Judul | DUGAAN KORUPSI : IPW Sebut Sempat Ada Hambatan dalam Penyelidikan Kasus Wamenkumham |
Tanggal | 07 Nopember 2023 |
Surat Kabar | Kompas |
Halaman | - |
Kata Kunci | |
AKD |
- Komisi III |
Isi Artikel | JAKARTA, KOMPAS — Komisi Pemberantasan Korupsi atau KPK meningkatkan status penyelidikan gratifikasi yang diduga diterima Wakil Menteri Hukum dan Hak Asasi Manusia Edward OS Hiariej ke penyidikan. Ketua Indonesia Police Watch Sugeng Teguh Santoso yang melaporkan kasus itu kepada KPK, Maret lalu, menyebut sempat ada hambatan saat kasus masih di tahap penyelidikan. Terkait ditingkatkannya kasus Wamenkumham itu ke penyidikan, Sugeng saat dihubungi Selasa (7/11/2023) meyakini penyidik KPK sudah pula menetapkan tersangka. Ia pun meyakini KPK sudah memperoleh alat bukti cukup dalam penanganan perkara tersebut.
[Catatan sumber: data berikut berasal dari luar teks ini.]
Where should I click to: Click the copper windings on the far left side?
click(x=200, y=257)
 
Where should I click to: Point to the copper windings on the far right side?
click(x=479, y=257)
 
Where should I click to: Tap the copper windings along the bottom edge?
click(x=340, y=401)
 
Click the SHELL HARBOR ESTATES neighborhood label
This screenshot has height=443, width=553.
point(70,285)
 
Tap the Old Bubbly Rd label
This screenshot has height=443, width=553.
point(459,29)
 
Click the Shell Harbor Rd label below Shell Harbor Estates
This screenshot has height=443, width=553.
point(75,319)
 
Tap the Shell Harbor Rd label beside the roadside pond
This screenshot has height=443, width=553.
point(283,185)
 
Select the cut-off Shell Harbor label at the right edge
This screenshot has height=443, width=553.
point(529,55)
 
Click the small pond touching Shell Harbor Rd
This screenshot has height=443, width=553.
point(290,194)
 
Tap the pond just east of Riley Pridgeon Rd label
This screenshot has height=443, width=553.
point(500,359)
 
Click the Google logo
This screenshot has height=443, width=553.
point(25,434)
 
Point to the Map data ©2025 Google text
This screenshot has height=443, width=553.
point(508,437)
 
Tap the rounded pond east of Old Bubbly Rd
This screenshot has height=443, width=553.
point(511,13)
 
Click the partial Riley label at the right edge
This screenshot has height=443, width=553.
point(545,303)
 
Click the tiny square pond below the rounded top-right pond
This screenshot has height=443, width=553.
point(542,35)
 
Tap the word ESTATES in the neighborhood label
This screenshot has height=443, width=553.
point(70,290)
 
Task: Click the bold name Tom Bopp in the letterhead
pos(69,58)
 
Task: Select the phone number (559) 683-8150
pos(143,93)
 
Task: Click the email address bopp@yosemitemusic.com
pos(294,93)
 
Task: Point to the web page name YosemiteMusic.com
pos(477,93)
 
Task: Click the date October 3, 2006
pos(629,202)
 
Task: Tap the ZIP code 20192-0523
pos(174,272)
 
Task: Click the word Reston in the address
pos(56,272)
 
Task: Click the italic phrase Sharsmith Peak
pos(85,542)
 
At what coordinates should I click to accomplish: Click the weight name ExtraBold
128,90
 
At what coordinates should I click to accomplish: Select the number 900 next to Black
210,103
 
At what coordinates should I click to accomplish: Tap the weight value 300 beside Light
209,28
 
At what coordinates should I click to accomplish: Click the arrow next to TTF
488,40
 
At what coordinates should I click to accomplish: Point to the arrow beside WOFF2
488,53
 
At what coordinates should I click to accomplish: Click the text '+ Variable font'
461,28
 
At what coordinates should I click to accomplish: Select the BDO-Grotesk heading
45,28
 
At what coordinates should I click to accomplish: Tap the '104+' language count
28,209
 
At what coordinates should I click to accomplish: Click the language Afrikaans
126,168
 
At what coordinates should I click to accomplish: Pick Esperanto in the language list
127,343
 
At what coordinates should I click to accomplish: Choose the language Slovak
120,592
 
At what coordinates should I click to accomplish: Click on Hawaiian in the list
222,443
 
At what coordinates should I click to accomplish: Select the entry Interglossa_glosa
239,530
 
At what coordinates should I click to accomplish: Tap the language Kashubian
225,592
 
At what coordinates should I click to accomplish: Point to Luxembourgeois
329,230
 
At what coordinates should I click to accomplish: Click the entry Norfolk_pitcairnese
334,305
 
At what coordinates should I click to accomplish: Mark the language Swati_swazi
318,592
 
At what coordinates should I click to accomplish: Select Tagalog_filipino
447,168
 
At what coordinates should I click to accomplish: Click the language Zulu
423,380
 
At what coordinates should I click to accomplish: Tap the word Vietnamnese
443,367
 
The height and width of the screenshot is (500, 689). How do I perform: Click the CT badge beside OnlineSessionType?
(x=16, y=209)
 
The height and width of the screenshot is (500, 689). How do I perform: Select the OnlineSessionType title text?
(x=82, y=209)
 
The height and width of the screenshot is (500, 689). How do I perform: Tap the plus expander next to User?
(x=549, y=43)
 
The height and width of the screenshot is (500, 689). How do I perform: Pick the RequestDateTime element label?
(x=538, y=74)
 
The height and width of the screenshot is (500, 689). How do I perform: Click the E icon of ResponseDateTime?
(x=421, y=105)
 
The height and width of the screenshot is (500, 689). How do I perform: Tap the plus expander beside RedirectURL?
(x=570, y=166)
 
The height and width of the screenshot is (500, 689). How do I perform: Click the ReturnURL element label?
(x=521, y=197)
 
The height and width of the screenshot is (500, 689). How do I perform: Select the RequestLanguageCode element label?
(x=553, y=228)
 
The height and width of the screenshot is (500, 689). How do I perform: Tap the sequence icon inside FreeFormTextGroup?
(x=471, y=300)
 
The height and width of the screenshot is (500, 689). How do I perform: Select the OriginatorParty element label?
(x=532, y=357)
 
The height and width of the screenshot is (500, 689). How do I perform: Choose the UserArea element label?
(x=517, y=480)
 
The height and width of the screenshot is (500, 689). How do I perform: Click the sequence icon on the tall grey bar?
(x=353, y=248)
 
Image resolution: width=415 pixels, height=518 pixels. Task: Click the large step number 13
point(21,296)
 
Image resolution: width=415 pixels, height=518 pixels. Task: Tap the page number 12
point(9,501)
Sugeng mengatakan, sejak Maret 2023, IPW telah melaporkan Edward karena diduga menerima gratifikasi terkait dengan konsultasi hukum dan permintaan pengesahan status badan hukum yang diajukan Direktur Utama PT Citra Lampia Mandiri (PT CLM) berinisial HH. Edward juga dilaporkan atas dugaan permintaan agar dua asisten pribadinya, berinisial YAR dan YAM, ditempatkan sebagai komisaris PT CLM.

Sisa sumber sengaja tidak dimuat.